--- Provided passage ---

__________________________________________________

The Tragedy of Hamlet, Prince of Denmark starts on a grim and uncertain note. The play’s first words, spoken on the battlements of Elsinore Castle, are “Who’s there?”, and a Danish soldier whose watch is ending says "For this relief much thanks" because he is so glad to be able to step away from this cold and daunting duty station– you might say he is relieved to be relieved.
And the play only gets grimmer and more uncertain from there. There have been sightings of a ghostly apparition along the battlements of the royal Danish castle at Helsingør – alright, “Elsinore.” Reports that the ghost resembles the kingdom’s recently deceased ruler, King Hamlet, have brought Hamlet's friend and confidant Horatio to the battlements of the castle; and amid a kingdom-wide atmosphere of fear and foreboding, Horatio expresses anxiety that the ghostly sightings may be "prologue to the omen coming on". The ghost appears, but will not speak to Horatio; and when "the morn, in russet mantle clad", drives away the night-bound ghost, Horatio decides that he and the guards must tell young Prince Hamlet what they have seen.

__________________________________________________

--- Task set ---
- A) Reproduce everything in the passage on the opening of Hamlet from "The Tragedy of" down to "to be relieved.".
- B) Translate into French the following sentence from the passage on the opening of Hamlet: "And the play only gets grimmer and more uncertain from there."
- C) According to the passage on the opening of Hamlet, whom is the ghost reported to resemble?
The lines that come next are separate material, unrelated to the passage on the opening of Hamlet.

__________________________________________________

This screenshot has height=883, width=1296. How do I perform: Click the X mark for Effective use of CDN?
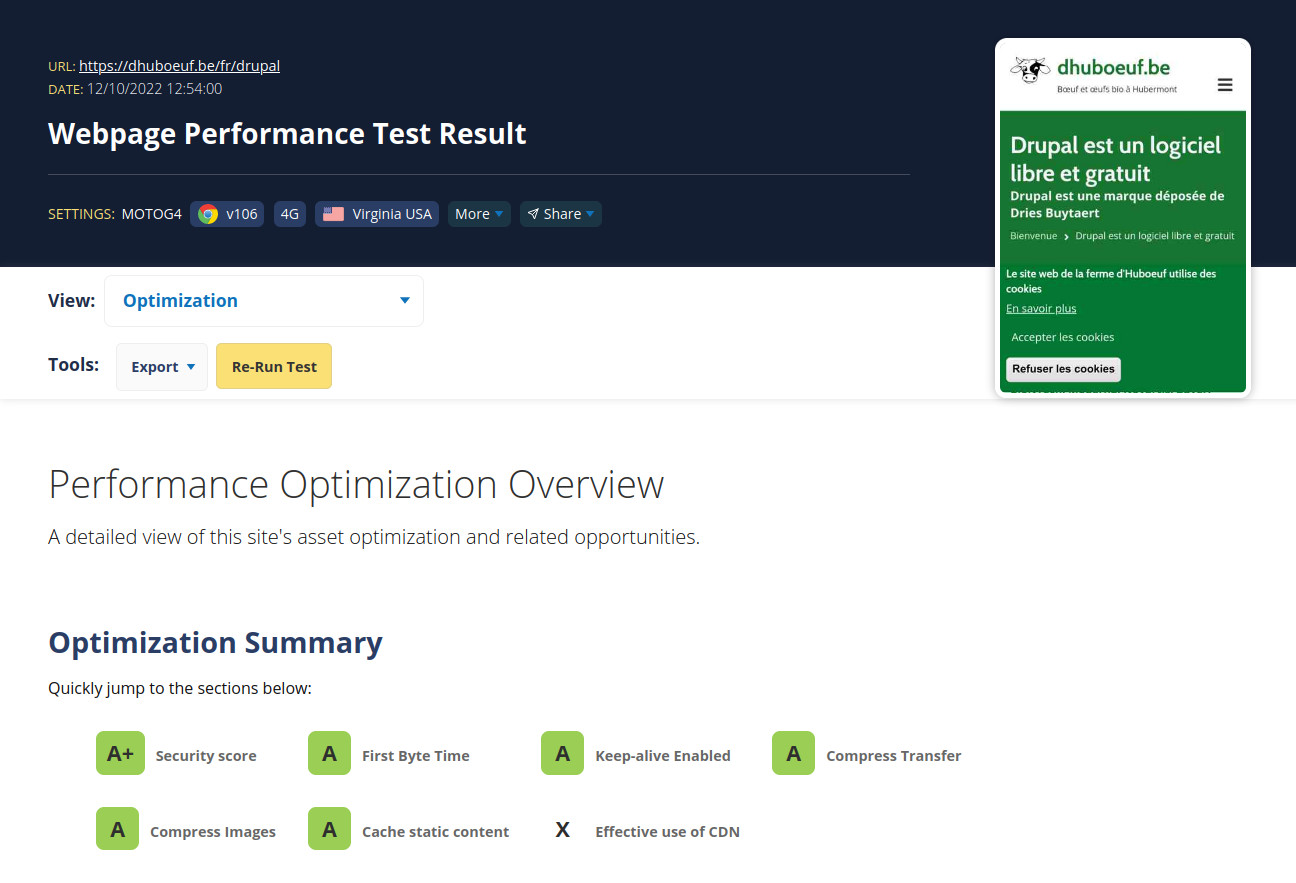click(562, 829)
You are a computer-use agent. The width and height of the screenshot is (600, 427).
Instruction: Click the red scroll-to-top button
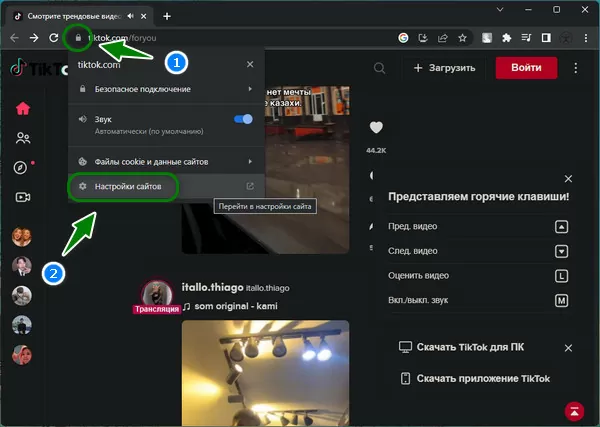(x=574, y=409)
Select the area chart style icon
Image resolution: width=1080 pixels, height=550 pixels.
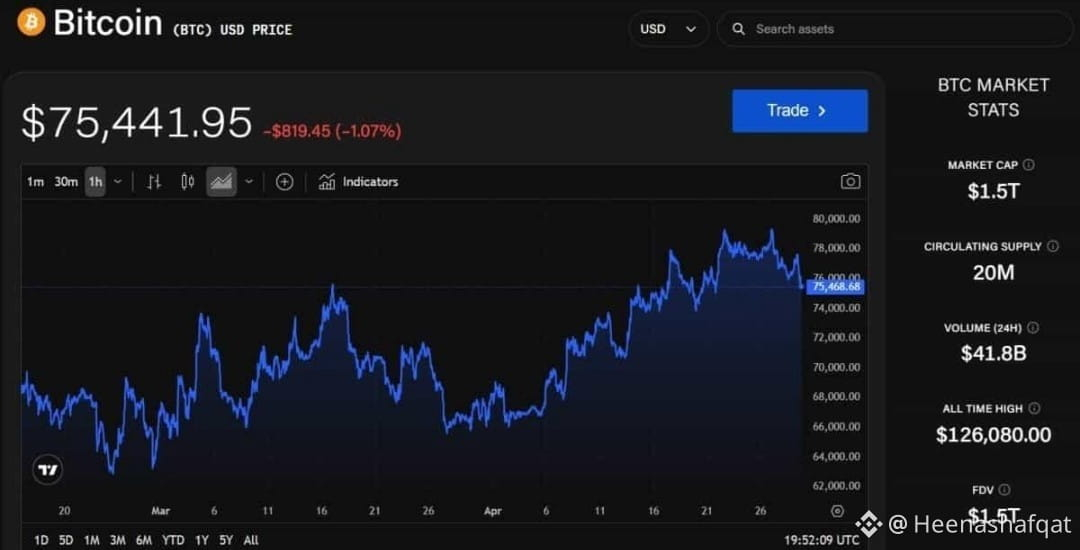tap(221, 182)
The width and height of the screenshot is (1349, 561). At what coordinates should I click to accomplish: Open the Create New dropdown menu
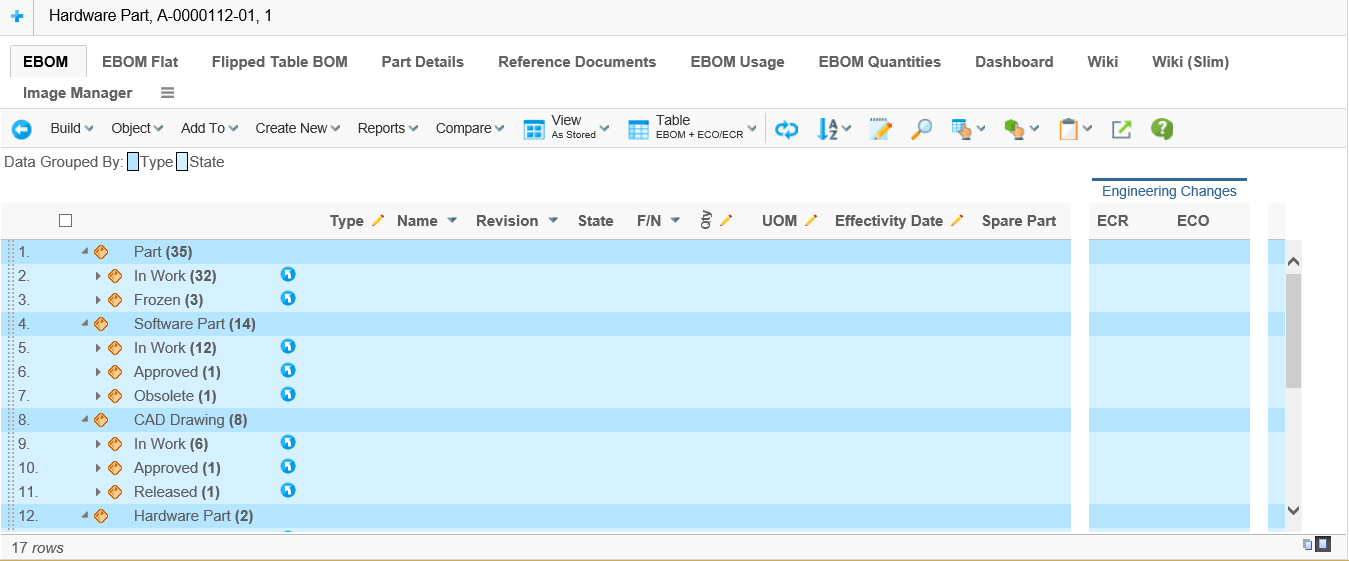point(297,128)
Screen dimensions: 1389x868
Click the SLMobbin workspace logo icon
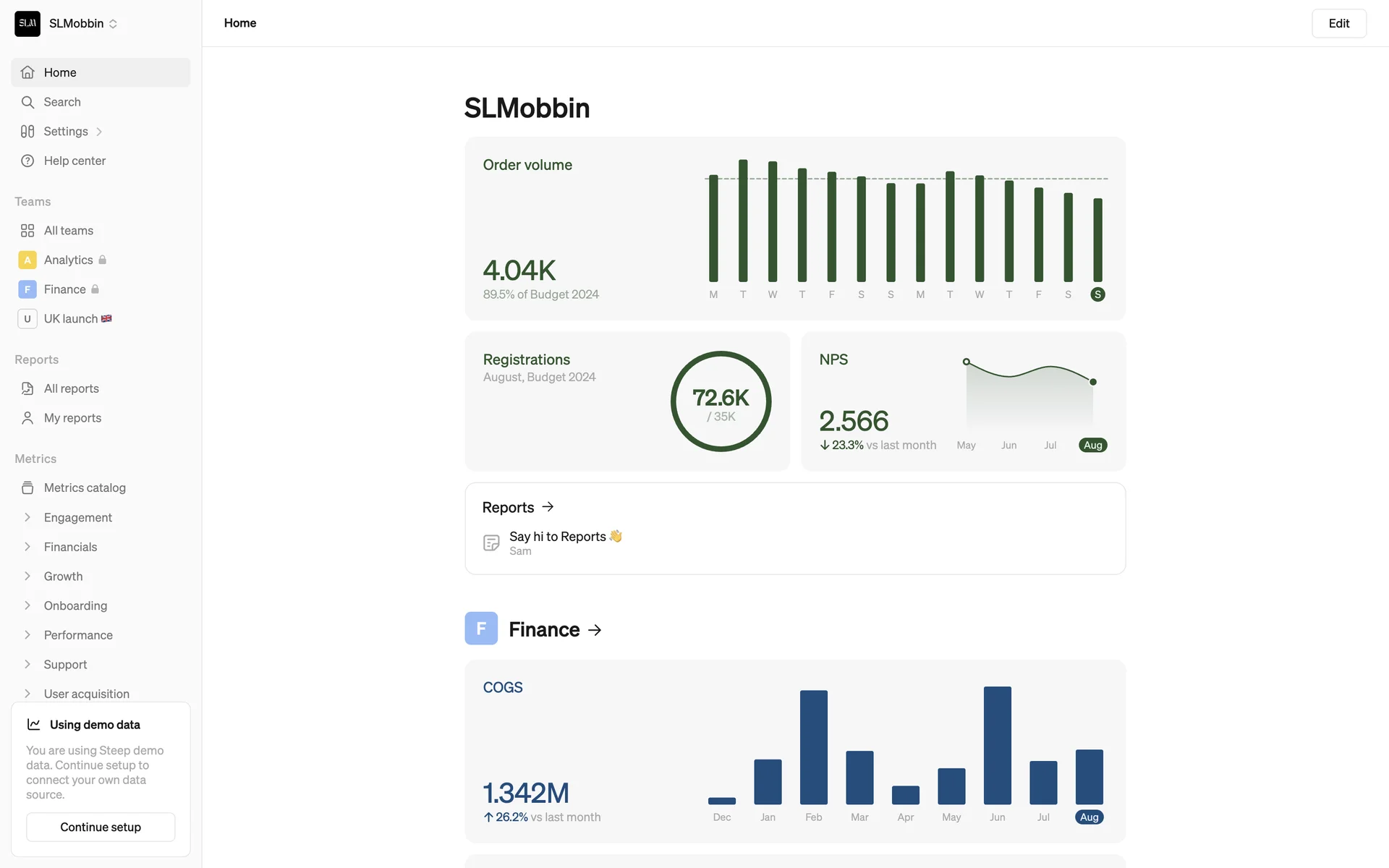(27, 23)
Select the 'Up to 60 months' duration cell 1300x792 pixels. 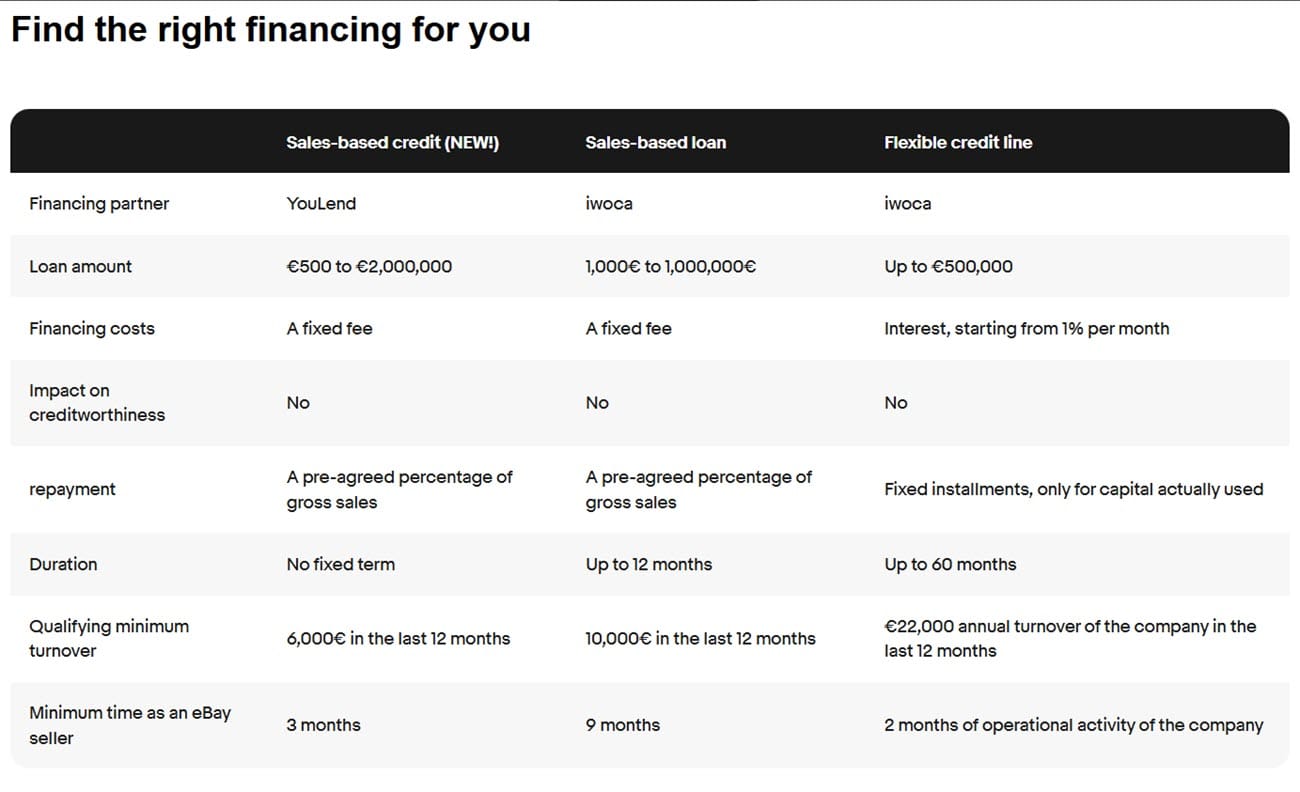tap(949, 565)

__________________________________________________

--- Solutions below ---
- A)
The Tragedy of Hamlet, Prince of Denmark starts on a grim and uncertain note. The play’s first words, spoken on the battlements of Elsinore Castle, are “Who’s there?”, and a Danish soldier whose watch is ending says "For this relief much thanks" because he is so glad to be able to step away from this cold and daunting duty station– you might say he is relieved to be relieved.

- B) Et la pièce ne fait que devenir plus sombre et plus incertaine à partir de là.

- C) King Hamlet, the kingdom's recently deceased ruler.